Mhm, ich würde das nicht rundum als vor ideologischen Karren spannen bezeichnen. Gruppen sind erst einmal schlicht eine anthropologische Geschichte, oder nicht? Das menschliche Erfolgsmodell basiert ja auf Kooperation (die Tomasello als Ursprung für die Moral setzt). Und im innersten Zirkel braucht man für die hierzu erforderliche Loyalität (mir gefällt dieser Begriff Michael Walzers besser als Moral) wenig ideologiefähige Beschreibung. Je weiter wir uns nach außen bewegen in dieser konzentrischen Anordnung, desto dichter werden die Beschreibungen (nach Walzers Modell), und je dichter die Beschreibungen desto stärker spielen Machtfragen (und damit Ideologiefragen) für die Durchsetzung/Erzwingung von Loyalität eine Rolle. Aber umgekehrt scheint es mir auch so, als würde die Ausmerzung von Gruppenzugehörigkeit aufgrund des Umstands ihrer Abgrenzungsbedürfnisse nicht nur alle Loyalitäten auflösen, sondern auch das größte Kapital zerstören, das erfolgreiche Gesellschaften/Gruppen aufweisen, nämlich das Vertrauen. Was man auch daran ablesen kann, dass Vertreter von sehr universalistischen Modellen eine umfassende Verrechtlichung von gesellschaftlichen Beziehungen anstreben, wobei, wie Rorty vor 25 Jahren schon festgestellt hat mit Blick auf seine Gesellschaft, nur noch Identitätspolitik betrieben wird, aber die sozialen, die ökonomischen Aspekte außen vor bleiben. Was kein Wunder ist angesichts derjenigen, die da zugange sind. Würde man Marx alte Lumpenproletariatsdefinition aufgreifen und modifizieren, müsste man diese Identitätspolitiker dem oberen Lumpenproletariat zuordnen.schokoschendrezki hat geschrieben:(17 Nov 2017, 15:25)
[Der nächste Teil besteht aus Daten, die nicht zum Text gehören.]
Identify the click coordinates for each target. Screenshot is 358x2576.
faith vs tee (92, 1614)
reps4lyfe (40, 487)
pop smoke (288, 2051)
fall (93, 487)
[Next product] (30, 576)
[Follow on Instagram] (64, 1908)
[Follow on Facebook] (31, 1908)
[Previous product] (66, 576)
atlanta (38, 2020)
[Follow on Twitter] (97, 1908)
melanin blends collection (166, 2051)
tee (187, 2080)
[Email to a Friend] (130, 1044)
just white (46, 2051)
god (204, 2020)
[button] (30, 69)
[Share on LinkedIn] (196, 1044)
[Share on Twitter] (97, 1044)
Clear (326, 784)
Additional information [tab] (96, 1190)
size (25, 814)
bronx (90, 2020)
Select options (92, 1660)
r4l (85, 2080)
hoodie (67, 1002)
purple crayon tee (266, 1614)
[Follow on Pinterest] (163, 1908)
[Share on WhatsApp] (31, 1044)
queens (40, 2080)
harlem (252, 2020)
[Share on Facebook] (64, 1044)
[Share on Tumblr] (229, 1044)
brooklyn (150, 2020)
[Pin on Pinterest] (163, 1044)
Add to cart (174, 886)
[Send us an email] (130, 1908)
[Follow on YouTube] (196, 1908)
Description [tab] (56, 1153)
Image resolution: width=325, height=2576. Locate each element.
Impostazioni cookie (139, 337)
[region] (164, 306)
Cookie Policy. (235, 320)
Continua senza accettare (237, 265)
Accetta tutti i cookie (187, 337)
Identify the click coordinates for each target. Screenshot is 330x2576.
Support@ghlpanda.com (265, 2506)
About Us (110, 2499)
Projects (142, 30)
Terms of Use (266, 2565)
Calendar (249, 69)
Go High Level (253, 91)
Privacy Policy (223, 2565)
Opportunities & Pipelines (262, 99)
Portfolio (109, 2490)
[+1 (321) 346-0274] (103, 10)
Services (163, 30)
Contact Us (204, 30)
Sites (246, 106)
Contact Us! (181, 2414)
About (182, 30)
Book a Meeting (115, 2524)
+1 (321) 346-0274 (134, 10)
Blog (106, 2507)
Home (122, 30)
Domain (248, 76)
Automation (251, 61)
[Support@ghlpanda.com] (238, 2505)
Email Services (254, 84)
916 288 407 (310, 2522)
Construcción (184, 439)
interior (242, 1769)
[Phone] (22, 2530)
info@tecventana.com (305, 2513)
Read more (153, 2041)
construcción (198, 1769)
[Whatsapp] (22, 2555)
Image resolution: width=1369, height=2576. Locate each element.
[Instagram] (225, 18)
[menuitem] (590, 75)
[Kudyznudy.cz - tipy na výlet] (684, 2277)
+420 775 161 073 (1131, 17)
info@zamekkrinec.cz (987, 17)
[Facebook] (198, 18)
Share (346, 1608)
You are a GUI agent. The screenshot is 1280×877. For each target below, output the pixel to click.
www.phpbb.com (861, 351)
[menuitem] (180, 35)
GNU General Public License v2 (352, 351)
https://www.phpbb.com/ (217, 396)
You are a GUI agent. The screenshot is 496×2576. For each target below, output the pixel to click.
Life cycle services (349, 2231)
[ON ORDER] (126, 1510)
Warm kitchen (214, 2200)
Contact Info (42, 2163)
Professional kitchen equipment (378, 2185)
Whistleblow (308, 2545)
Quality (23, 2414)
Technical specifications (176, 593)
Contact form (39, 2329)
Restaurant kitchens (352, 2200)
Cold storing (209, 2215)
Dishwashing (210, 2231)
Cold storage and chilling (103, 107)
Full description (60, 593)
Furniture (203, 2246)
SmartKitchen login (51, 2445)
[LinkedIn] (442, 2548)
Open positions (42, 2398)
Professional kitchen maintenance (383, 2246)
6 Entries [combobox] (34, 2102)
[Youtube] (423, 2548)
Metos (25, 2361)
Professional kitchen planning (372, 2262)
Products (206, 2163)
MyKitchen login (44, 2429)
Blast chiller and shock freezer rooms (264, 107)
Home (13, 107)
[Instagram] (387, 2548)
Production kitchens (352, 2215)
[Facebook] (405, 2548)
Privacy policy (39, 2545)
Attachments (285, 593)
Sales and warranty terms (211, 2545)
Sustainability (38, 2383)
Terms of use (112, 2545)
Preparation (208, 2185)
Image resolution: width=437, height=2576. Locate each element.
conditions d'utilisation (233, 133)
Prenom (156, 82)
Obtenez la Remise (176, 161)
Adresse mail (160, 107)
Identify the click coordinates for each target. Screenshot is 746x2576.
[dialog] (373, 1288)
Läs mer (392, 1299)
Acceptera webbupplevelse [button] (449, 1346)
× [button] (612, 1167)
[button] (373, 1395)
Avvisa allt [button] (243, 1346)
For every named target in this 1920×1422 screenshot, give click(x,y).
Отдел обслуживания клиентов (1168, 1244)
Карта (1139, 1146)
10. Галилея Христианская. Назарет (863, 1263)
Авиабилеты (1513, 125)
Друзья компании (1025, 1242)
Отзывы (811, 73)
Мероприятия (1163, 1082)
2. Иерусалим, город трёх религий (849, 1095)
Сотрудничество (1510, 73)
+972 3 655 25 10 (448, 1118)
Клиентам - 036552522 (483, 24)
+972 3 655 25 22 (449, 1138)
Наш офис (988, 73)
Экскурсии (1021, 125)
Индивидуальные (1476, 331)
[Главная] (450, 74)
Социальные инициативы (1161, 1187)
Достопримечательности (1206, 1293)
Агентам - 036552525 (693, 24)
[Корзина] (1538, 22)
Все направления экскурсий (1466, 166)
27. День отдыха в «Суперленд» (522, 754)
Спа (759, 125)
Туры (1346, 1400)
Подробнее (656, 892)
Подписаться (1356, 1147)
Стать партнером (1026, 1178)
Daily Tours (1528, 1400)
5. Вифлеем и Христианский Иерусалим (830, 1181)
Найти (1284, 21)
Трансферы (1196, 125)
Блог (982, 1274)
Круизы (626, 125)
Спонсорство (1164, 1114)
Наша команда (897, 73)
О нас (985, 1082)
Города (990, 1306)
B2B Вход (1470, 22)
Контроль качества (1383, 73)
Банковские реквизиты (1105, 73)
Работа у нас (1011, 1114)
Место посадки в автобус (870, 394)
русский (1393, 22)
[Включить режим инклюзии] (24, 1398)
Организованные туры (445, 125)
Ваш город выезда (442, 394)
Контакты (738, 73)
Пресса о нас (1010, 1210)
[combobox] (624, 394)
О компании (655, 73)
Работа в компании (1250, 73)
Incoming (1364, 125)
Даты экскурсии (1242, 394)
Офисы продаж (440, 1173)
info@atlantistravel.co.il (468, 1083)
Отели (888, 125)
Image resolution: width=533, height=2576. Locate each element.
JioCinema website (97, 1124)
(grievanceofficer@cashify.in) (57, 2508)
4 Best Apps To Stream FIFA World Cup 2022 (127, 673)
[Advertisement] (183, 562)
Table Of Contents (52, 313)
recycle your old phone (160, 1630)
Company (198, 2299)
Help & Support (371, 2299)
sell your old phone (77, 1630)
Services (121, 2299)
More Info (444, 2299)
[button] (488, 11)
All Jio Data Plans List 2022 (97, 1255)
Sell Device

Den Fingerzeig habe ich wohl verstanden ... Aber die Kausalrichtung ist umgekehrt. Gruppen werden, noch bevor man ihnen misstrauisch begegnet, immer schon vor einen ideologischen Karren gespannt: Vor dem Misstrauen gegenüber "Klassenbewusstsein" steht die Erfahrung des realen Sozialismus. Vor dem Misstrauen gegenüber Religionszugehörigkeit stehen Mittelalter, Inquisition und später die Ehe zwischen der protestantischen Ethik und dem Geist des Kapitalismus. Vor dem Misstrauen gegenüber Nationenzugehörigkeit steht der Nationalismus samt seinen Auswüchsen. Irgendwann ist Schluss und die Ablehnung von Gruppenzugehörigkeit könnte sich noch als sozusagen vorgreifende Inanspruchnahme und Besetzung der individualistischen Position erweisen, die (noch) mit humanistischem Inhalt ausgefüllt werden kann, bevor sie von der rabiaten Ökonomisierung ausgefüllt wird.
Was die Ausfüllung individualistischer Positionen mit humanistischen Inhalten angeht, so hab ich mir neulich mal notiert: Einem Gedanken der Aufklärung zufolge ist der Mensch von Natur aus dumm und roh, aber erziehbar. Man braucht, selbst als möglicher Zweifler oder notorischer Pessimist, diese Vorstellung nicht in Bausch und Bogen zu verdammen, sie nicht grundsätzlich als Ammenmärchen abtun. Jedoch ließe sich die rein behavioristische Pointe der Hoffnung präzisieren und wieder auf ihre anthropologische Ebene stellen, indem man »erziehbar« durch »korrumpierbar« ersetzt.
Nach dem Ende des Wohlstands kehrt der Mensch wieder zu seinen Ursprüngen zurück.